My environment: pyspark: 3.4.1 xgboost: 2.0.0-dev b82e78c1693f63c49cb4d0be62a220698d43f880

trivialfis commented 1 year ago

Screenshot from 2023-08-15 19-28-16

atronchi commented 1 year ago

Oooh interesting, I'm using only pySpark 3.2 and 3.3 so far. Let me see about upgrading to 3.4.

atronchi commented 1 year ago

A colleague pointed out that my Spark session is configured for writing to S3 which apparently breaks writing local parquet.
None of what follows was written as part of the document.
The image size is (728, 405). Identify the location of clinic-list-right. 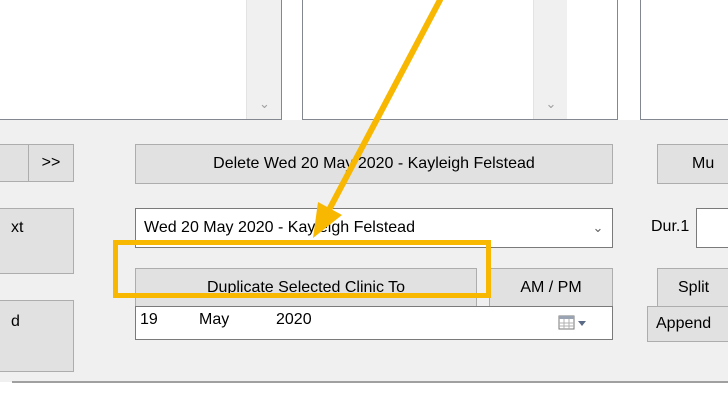
(684, 60).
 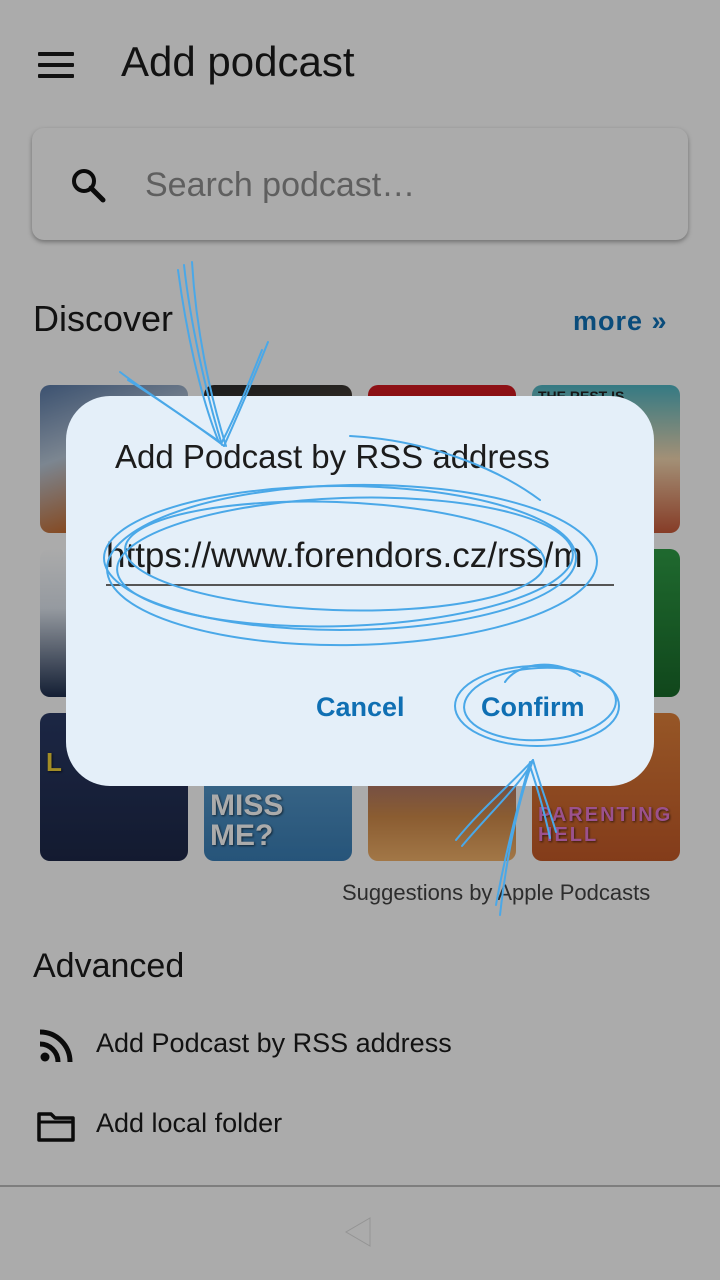 I want to click on cancel-button: Cancel, so click(x=360, y=708).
With these configs I was able to provide an S3 path instead of a local path and it worked out of the box as described in the docs.

image

I think this results from these configs for using Apache Iceberg:

image
atronchi commented 1 year ago

In hindsight, it might be worth noting this in the docs about persisting the model that if the spark catalog is configured for S3 then you should use an S3 path instead of a local path to persist and load models.

trivialfis commented 1 year ago

Thank you for sharing, would you like to open a PR for the doc?